* **Excerpts from a dataset**:
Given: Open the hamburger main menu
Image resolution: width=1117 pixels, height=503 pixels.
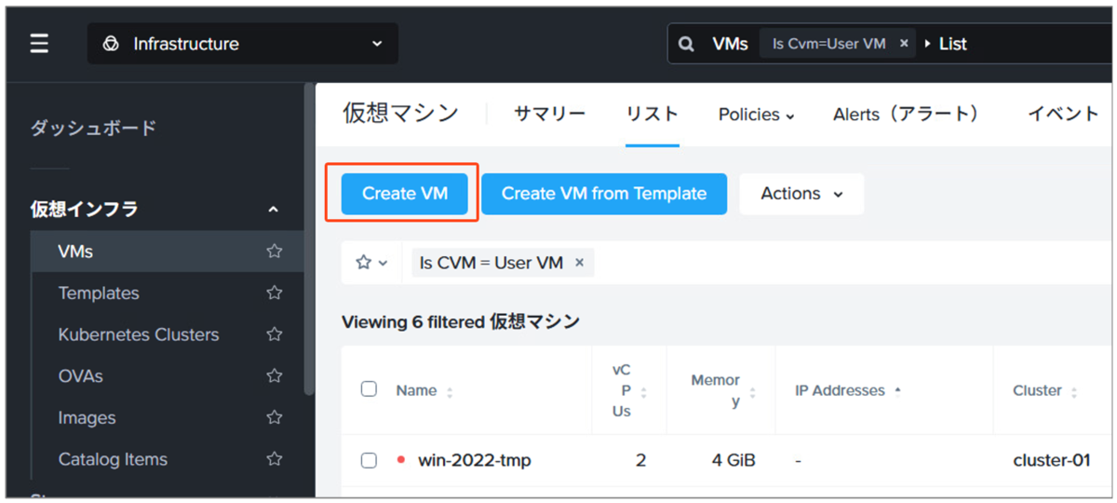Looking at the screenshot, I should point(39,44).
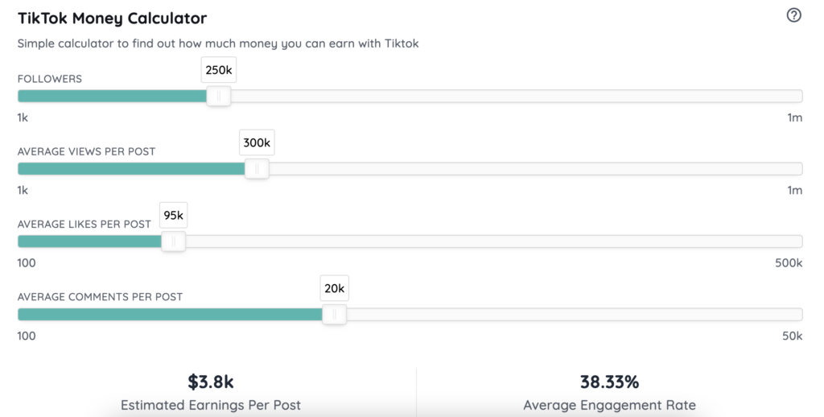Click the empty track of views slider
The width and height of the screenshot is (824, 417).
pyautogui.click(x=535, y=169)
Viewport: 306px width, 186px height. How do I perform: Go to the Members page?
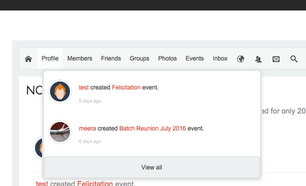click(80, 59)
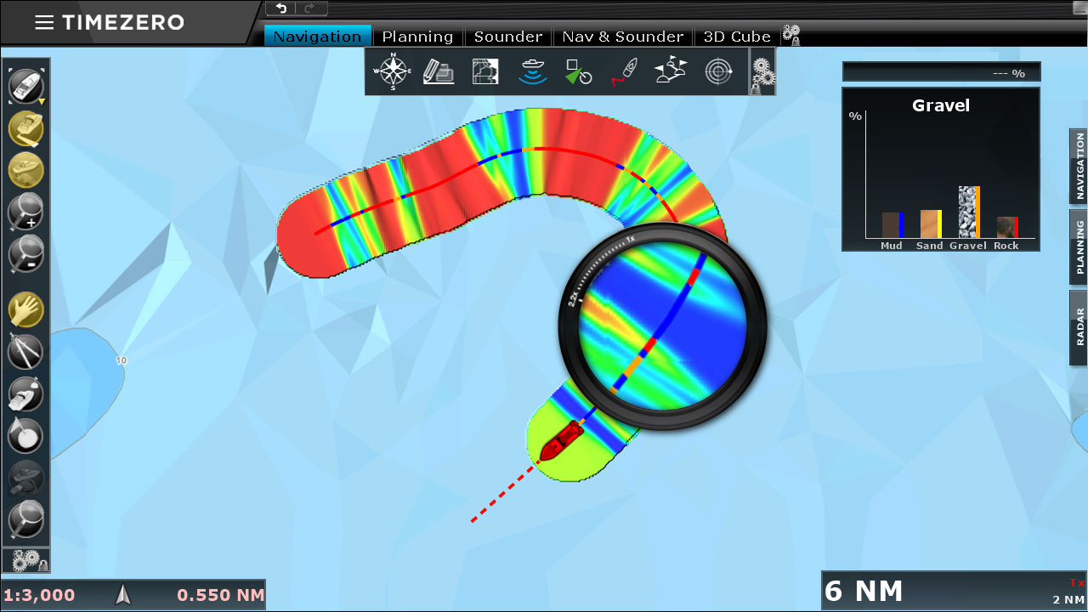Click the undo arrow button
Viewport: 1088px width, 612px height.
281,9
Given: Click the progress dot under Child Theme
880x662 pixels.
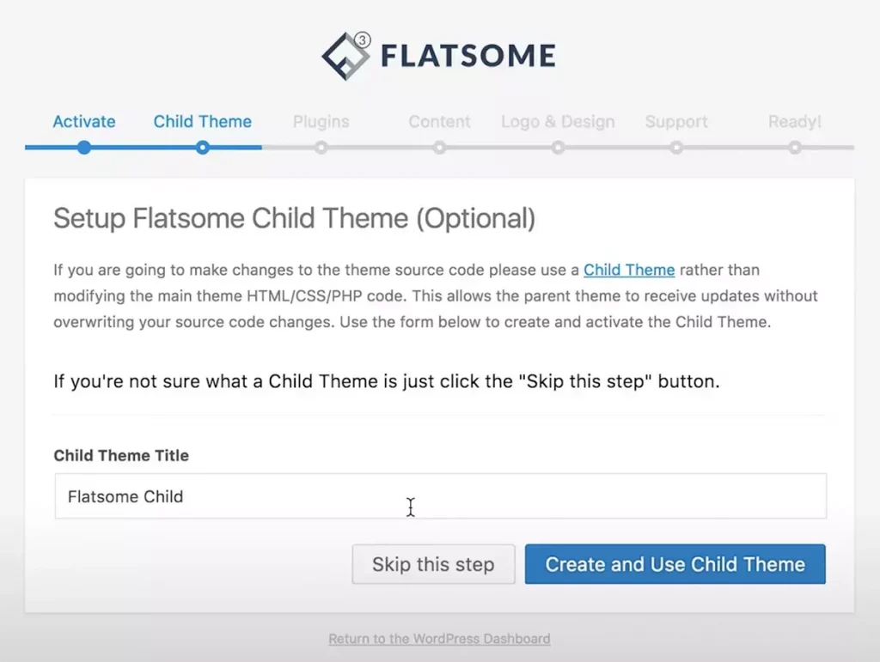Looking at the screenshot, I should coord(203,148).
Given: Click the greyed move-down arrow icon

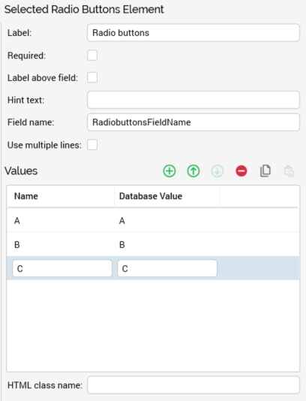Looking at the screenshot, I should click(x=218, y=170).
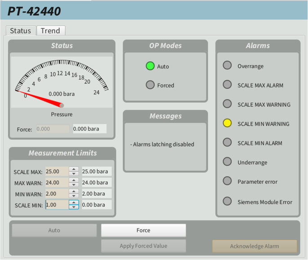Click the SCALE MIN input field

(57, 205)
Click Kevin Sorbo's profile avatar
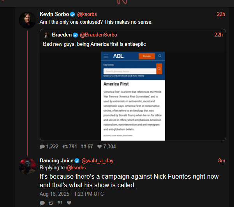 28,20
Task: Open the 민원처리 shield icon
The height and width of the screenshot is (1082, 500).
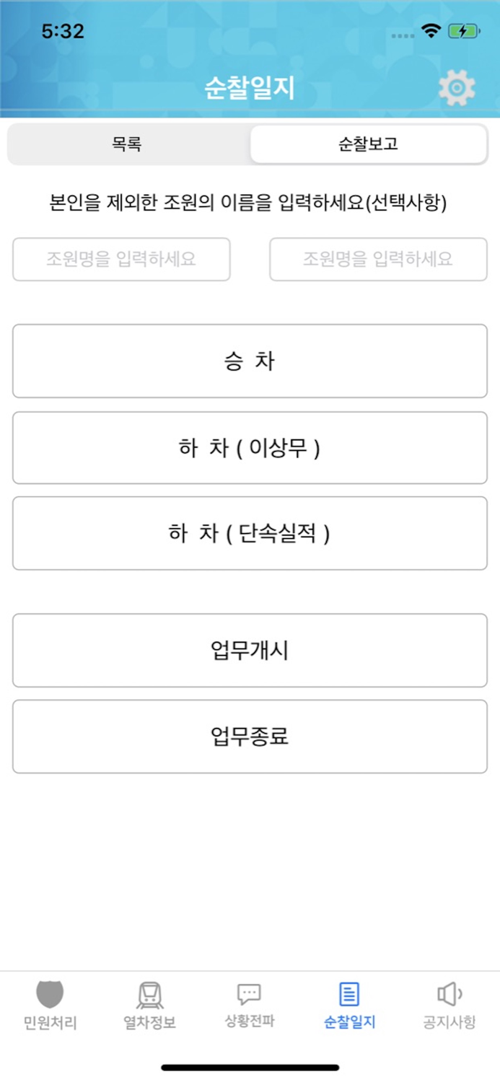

...

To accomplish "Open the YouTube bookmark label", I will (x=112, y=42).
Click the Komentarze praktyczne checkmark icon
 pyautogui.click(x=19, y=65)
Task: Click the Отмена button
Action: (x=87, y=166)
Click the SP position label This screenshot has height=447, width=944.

...

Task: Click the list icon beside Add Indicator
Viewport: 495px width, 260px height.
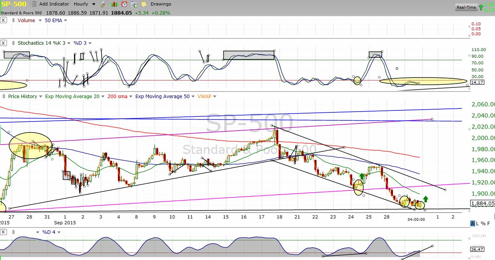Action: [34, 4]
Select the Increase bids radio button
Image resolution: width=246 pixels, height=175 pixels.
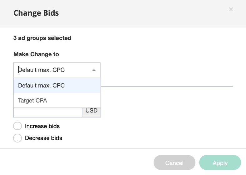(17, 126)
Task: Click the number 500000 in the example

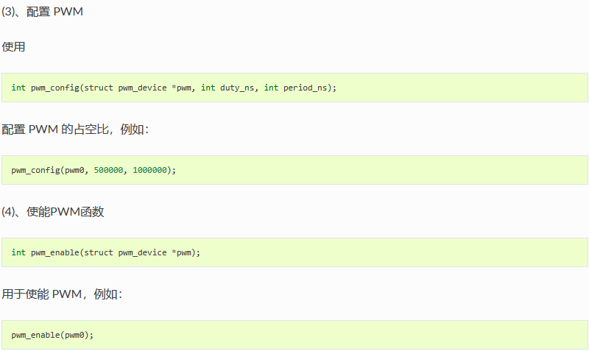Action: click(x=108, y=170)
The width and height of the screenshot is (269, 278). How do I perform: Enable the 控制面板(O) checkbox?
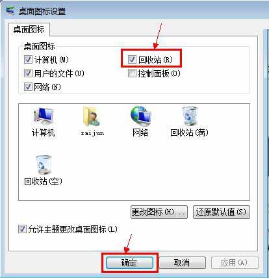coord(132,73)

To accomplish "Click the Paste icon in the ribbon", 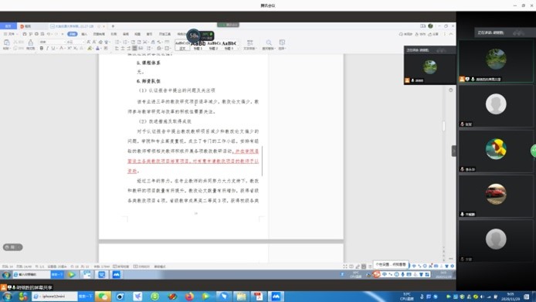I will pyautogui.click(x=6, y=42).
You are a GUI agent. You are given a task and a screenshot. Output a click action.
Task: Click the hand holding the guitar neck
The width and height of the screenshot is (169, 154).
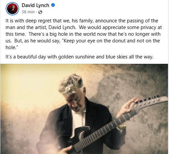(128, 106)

* **What you have to do**: Report back every line of the entries in which "Open" occurs.

* **Your solution**:
Given: Open the hamburger main menu
Task: Open the 민원처리 shield icon
To accomplish "Open the YouTube bookmark label", I will (x=112, y=42).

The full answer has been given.